あの時偶然同じ場所にいた



あの時偶然同じ場所にいた

 よくある話でコンサートや祭り、イベントなどにお出掛けをし、数日から数年後、友達同士でワイワイガヤガヤ談笑している時に、「○○のコンサートに行ってきて最前列の席から観ていた」。すると別の友達が「実は私もその日の○○のコンサートに行ってた」という会話がよくある。その時には顔を鉢合わせなかったが、後の話で同じ場所にいたんだね!というパターン。
 そのパターンが最近私にも久しぶりに訪れてきて、今回の話の同じ場所というのが京都競馬場。ここまでなら競馬好き同士ならよくあるパターン。しかし今回はナリタブライアンという名馬の最後の3冠レースに王手をかけた菊花賞というレースの特別指定席だかSラウンジだか忘れたが、何しろ一番高い席(値段も一番高く座席のシートも最上階)が高倍率なんだが抽選で当たって観戦する事が出来たという話。
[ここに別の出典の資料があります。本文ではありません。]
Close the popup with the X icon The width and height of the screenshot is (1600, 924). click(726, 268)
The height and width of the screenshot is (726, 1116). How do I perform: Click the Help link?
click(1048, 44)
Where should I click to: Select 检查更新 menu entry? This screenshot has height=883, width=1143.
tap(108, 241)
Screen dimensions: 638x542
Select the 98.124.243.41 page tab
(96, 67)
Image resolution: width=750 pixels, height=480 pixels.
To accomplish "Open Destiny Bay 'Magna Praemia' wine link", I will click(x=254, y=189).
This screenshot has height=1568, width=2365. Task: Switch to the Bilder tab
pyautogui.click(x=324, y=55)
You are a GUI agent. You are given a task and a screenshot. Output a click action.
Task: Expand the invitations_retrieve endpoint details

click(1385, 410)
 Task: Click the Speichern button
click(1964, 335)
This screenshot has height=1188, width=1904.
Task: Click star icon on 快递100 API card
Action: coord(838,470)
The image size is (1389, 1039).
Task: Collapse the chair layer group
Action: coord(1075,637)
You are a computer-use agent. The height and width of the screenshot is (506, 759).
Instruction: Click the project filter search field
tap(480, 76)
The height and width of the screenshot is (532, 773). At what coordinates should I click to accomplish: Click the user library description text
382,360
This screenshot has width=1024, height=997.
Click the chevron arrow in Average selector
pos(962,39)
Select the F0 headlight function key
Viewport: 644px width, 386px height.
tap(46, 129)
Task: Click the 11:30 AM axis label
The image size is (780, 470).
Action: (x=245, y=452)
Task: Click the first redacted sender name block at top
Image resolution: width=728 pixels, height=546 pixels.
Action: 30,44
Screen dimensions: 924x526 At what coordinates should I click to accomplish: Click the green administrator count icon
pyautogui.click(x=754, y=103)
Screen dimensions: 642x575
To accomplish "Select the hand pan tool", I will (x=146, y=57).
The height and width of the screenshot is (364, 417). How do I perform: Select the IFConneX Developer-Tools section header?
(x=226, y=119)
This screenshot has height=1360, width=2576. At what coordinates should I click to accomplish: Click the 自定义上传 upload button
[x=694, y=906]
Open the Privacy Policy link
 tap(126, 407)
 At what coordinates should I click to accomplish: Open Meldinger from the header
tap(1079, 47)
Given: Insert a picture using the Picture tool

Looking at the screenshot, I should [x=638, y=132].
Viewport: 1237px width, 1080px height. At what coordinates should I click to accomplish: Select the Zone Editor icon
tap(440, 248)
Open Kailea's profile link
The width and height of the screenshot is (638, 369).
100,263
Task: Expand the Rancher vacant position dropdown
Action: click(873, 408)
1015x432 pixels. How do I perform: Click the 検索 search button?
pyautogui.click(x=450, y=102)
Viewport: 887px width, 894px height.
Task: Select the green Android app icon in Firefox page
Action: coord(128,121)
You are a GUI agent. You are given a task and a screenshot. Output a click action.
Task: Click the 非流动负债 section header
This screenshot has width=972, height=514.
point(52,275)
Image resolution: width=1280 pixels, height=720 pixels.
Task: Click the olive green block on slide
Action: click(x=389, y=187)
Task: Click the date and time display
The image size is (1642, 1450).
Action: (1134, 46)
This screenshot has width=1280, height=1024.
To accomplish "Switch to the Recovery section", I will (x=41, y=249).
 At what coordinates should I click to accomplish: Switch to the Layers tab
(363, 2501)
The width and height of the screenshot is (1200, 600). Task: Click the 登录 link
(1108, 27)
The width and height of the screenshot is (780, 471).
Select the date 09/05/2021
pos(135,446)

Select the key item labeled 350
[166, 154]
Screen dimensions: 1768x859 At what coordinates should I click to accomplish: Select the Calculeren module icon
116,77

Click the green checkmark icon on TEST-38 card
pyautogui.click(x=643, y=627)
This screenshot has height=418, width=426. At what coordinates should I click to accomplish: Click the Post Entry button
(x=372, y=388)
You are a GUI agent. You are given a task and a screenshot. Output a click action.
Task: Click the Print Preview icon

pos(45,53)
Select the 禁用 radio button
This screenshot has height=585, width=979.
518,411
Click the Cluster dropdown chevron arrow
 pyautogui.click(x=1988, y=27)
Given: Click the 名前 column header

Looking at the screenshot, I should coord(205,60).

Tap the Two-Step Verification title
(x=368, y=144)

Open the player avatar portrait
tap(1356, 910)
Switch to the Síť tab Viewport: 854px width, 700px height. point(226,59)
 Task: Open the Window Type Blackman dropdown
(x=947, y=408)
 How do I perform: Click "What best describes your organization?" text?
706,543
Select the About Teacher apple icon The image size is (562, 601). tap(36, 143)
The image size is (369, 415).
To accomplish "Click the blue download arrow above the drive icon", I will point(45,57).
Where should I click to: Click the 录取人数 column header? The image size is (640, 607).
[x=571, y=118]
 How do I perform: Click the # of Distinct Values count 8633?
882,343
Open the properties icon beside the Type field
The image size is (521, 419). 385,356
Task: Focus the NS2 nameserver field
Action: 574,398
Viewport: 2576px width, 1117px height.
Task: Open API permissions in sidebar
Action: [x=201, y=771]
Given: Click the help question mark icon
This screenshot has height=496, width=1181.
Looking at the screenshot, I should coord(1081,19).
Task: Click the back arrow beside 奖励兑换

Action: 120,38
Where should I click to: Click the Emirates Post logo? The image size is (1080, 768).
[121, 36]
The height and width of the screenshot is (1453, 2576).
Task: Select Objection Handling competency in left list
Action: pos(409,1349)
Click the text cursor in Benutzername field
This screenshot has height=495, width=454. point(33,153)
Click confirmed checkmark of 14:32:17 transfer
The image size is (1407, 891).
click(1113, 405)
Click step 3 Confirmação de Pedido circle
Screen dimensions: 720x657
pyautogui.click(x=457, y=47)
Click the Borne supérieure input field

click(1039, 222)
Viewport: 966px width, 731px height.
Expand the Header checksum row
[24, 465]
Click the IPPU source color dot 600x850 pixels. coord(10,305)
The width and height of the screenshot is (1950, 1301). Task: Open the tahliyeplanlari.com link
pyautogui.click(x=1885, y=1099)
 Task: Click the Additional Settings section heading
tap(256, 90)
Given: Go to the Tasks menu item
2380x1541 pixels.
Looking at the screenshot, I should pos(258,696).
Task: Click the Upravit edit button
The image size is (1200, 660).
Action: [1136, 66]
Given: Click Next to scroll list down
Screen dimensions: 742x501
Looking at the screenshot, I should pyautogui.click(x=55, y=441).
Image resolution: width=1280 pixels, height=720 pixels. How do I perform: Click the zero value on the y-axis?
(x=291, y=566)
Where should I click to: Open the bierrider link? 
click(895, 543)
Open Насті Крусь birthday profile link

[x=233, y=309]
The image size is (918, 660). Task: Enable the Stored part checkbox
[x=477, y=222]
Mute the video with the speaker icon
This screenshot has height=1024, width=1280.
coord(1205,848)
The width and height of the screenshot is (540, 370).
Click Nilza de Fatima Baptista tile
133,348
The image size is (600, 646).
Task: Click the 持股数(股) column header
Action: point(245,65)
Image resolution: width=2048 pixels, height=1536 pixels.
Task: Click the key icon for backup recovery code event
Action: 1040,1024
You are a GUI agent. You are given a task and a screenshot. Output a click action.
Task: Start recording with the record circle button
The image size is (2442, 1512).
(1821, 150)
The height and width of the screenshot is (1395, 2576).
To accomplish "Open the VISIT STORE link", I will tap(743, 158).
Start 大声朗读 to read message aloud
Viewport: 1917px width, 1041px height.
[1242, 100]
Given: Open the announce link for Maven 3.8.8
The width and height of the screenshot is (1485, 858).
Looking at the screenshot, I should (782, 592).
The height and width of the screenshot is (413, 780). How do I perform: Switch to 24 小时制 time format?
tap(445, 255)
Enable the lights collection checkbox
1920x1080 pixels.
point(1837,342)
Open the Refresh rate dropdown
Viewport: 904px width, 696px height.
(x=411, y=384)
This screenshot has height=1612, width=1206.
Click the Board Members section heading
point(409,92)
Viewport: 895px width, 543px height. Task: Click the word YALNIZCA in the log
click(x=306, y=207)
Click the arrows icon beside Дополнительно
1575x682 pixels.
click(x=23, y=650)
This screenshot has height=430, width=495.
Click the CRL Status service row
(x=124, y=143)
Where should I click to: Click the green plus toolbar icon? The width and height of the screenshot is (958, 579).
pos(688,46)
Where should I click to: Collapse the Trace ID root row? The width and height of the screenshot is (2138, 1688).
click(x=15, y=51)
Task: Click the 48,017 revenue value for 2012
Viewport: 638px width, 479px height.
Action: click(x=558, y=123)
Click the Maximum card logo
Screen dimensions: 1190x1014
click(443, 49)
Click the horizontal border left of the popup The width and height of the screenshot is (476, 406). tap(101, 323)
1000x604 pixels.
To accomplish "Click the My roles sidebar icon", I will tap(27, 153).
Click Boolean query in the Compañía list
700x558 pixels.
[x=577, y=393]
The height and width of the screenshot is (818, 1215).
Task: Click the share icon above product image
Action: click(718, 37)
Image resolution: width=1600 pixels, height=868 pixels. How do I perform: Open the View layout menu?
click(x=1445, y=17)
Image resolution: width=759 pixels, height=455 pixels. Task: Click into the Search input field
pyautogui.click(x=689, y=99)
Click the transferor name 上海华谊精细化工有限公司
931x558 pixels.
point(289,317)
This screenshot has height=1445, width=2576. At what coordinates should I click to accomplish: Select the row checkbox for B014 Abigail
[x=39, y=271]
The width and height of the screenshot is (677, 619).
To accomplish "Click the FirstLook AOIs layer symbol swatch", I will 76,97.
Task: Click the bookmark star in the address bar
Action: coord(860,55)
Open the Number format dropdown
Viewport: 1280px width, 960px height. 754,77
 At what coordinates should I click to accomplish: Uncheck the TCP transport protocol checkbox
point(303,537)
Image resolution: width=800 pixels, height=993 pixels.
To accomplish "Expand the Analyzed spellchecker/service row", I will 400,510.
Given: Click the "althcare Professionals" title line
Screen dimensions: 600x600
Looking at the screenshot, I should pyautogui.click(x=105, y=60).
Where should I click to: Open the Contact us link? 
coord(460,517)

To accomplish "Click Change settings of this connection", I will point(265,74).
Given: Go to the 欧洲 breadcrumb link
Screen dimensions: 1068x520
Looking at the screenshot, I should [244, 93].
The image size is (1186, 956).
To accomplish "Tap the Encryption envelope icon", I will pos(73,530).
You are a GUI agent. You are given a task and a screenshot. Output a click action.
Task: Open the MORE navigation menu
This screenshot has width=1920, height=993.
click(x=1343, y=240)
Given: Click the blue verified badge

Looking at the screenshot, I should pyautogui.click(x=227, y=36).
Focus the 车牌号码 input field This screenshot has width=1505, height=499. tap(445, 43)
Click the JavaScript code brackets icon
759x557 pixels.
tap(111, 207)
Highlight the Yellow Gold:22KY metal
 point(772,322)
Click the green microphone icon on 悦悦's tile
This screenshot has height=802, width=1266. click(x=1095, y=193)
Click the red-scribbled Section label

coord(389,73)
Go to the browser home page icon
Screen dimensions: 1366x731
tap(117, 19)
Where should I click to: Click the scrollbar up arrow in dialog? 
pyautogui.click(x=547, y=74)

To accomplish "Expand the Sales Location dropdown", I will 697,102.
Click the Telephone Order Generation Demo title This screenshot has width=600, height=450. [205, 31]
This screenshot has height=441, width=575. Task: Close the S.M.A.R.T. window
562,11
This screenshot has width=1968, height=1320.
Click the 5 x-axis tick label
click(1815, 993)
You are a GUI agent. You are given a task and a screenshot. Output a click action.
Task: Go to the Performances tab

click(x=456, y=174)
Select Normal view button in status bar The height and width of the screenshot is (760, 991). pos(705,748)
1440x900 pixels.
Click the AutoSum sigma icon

 ナリタブライアンは皐月賞、ダービーを勝って最後の3冠の菊花賞が1994年11月6日で京都競馬場で行われ、3.000Mを3:04.6で駆け抜け、2着のヤシマソブリンに7馬身差をつける圧勝のレースだった。この日は小雨で芝コースは稍重。真っ白なシャドーロールを付けたナリタブライアンの顔には泥が飛んで来たのだろう、白いシャドーロールが泥で黒ずんでいたのを鮮明に覚えている。
 そのナリタブライアンが3冠を達成したその日に京都競馬場の一番高い席で観戦していたという人が同じ会社にいたんです。私と同じ価格帯のシートに座って観戦していたようで、1994年なのでもう29年も前の話になるが、「もしかして顔を合わせていたかもしれませんね」というような話と競馬の話で盛り上がったという事。
 その人とはあまり会話をする事はなかったが、たまたま事務所でナリタブライアンという名前が出たもので、そこから会話が発展して同じ舞台で3冠最後のレースを観ていたという偶然が人間同士を近づけてくれたようで何だか嬉しい気持ちになってきたのである。